The documents produced at the multiple bill hearing reveal that the defendant was charged with simple robbery in the Twenty-fourth Judicial District Court for the Parish of Jefferson. The defendant executed a waiver of rights and guilty plea form on 3 January 1994. The form is signed by the defendant, defendant’s counsel and the trial judge. The waiver of rights/guilty plea form sets out the rights which the defendant waives upon entering a guilty plea. By signing the form, the defendant indicated that he had been advised of these rights. The minute entry is a preprinted form in which it states that the defendant was advised of his rights by the trial court prior to entering a guilty plea. The minute entry also | inreveals that the defendant was represented by counsel that day. Thus, the State has met its initial burden of proving the existence of a
Once the State met this initial burden, the defendant was then required to produce affirmative evidence showing an infringement of his rights or a procedural irregularity in the taking of the plea. Defendant did not meet this burden in the case at bar. The defendant did not produce evidence in support of his argument that the guilty plea was not knowingly made. Therefore, the trial court correctly adjudicated the defendant to be a second felony offender.

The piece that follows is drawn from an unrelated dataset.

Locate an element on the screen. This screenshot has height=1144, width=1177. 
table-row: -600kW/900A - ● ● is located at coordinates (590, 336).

This assignment of error is without merit.
CONCLUSION
Accordingly, we affirm the defendant’s convictions. Defendant’s sentence on the attempted simple robbery conviction is amended to delete the prohibitions against probation, parole or suspension of sentence. Defendant’s sentence on the attempted first degree murder conviction is affirmed. Defendant’s adjudication as a multiple offender is affirmed and the sentence imposed under the multiple offender statute is affirmed.

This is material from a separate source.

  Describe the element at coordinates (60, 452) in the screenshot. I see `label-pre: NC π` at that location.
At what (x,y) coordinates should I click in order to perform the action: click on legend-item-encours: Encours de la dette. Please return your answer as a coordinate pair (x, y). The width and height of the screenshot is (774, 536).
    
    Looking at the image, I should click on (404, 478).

CONVICTIONS AFFIRMED. SENTENCE ON ATTEMPTED SIMPLE ROBBERY CONVICTION AMENDED AND, AS AMENDED, AFFIRMED. ADJUDICATION AND SENTENCE AS MULTIPLE OFFENDER AFFIRMED. SENTENCES ON REMAINING CONVICTIONS AFFIRMED.
. Darrick Darries was named as a co-defendant in counts one and two of the bill of information (armed robbery and attempted armed robbery charges). On 8 June 1999, Darries pled guilty as charged to both counts and was sentenced to five years at hard labor without benefit of probation, parole or suspension of sentence on each count. The Docket Master of the Criminal District Court shows a sixth count, of attempted manslaughter in violation of LSA-R.S. 14(27)31; however, there is no corresponding Bill of Information, nor was this charge referred to the jury. As such, it is not part of this appeal.

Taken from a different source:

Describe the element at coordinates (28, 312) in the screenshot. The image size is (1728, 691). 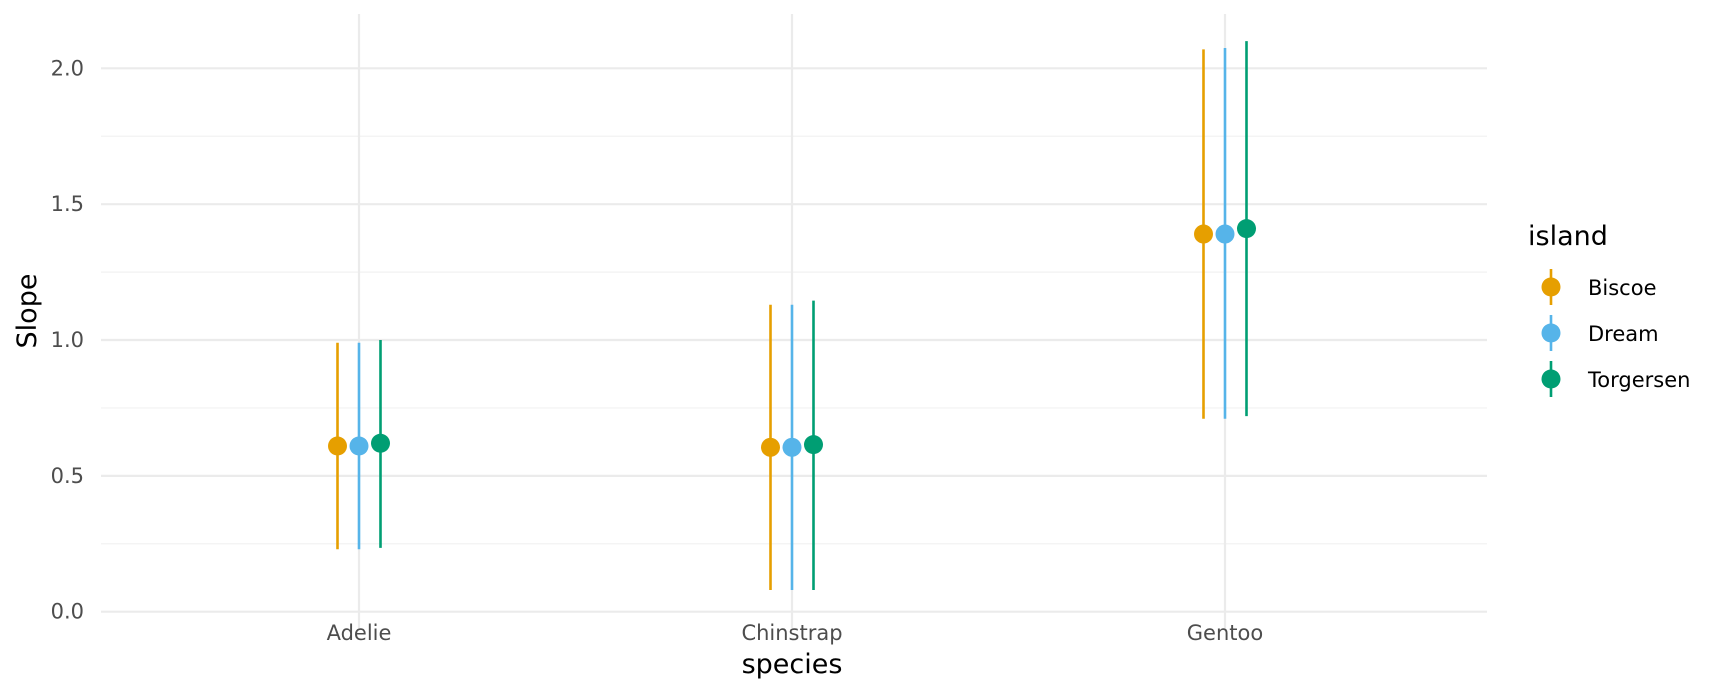
I see `y-axis-title: Slope` at that location.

. The defendant was not tried on the charge of being a convicted felon in possession of a weapon and as such, this charge is not part of the present appeal.
.According to the court reporter's statement at the conclusion of the trial transcript, "The jury returned a verdict in open court of attempted manslaughter and attempted simple robbery as to victim, Scott Yrle. As to victim Rhonda Achee, not guilty. End of this proceeding." However, the trial judge announced, without objection, that the jury had found defendant guilty of armed robbery, attempted simple robbery and attempted manslaughter. The original record did not contain the actual jury verdict form or a transcript of the return of the jury verdict. At this Court's request, the verdict form and transcript were provided by the trial court and have been made a part of this record. These documents make it perfectly clear that the verdict announced by the judge is the jury’s verdict, and the reporter's comment at the conclusion of the transcript is incorrect.
. We find nothing in the record to support this Boykin defect; however, the prosecutor did not object to defense counsel's characterization of the guilty plea.
. Yrle identified Darrics as the drug dealer.